大门由两扇大铁门组成,门前大约两米的地方,有一条与大门平行的黄线。铁门上刷着“改过自新,回头是岸”八个大字,铁门前的黄线内侧写有警戒线三个字,与黄线颜色相同,右侧有一个武警站岗。
几个人抱着被褥守候在门外,一看便是在押人员的亲属。他们前面那几个打着夹着公文包,打着领带的人,应该是来见当事人的律师。
炎日当空,一个个热汗流浃背,韩均能想象到他两年前被关进去之后,姐姐和姐夫有多么着急,白晓倩在外面为他奔波有多么辛苦。
卢所长也真是的,居然没出来接,姜怡不知道该什么才好,连忙推开车门“韩调研员,外面热,我去值班室登记,您在车上坐会儿。”
“没事,一起过去吧。”韩均侧身从车载冰箱里取出两瓶水,背上包,若无其事地跳下汽车。

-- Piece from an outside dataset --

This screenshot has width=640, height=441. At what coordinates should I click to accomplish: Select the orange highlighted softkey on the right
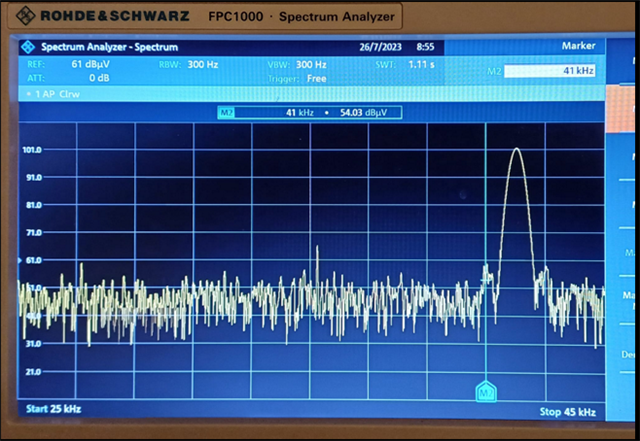[620, 109]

姜怡从他手上接过冰镇的矿泉水,正准备带路,只见卢所长和驻所检察官杨信学跑着迎了出来,边跑边笑容满面地招呼道“欢迎欢迎,热烈欢迎,欢迎韩调研员来我所检查工作”
“韩调研员,我驻所检察室杨信学啊,您还记得我吗”
“记得记得,杨检察官,我怎么能不记得您呢。”韩均若无其事地和他握了下手,旋即转过身去,同立正敬礼的卢鹏涛笑道“卢所长,一别两年,您风采依旧啊。”
果然是个“笑面虎”,卢鹏涛暗骂了一句,一脸诚恳地紧握着他手道“韩调研员,做贼心虚这句话一点都不假,听您来我们分局调研,昨天一夜都没睡好,内疚啊,真内疚,我对不起您,让您受委屈了。就算您今天不来,我和我爱人这两天都要去找您,给您当面承认错误,作深刻检讨。”
业务能力虽然不怎么样,这为人处世的本事真无可挑剔,一见面就认错,连媳妇都搬出来了。相比之下,王队也太不会做人了。
能屈能伸,姜怡佩服得五体投地,不过这样也好,既然都认识,就不需要她这个干警介绍了。
两年前王思强队长和重案队刑警周洪福是动了手,真要是较起真来就是刑讯逼供,但他们也是破案心切,同样想找到真凶的韩均一点都不怨他们。而眼前这位就不一样了,身为所长却对手下玩忽职守、贪得无厌的行为视而不见,甚至有纵容串通之嫌,简可恶到极点。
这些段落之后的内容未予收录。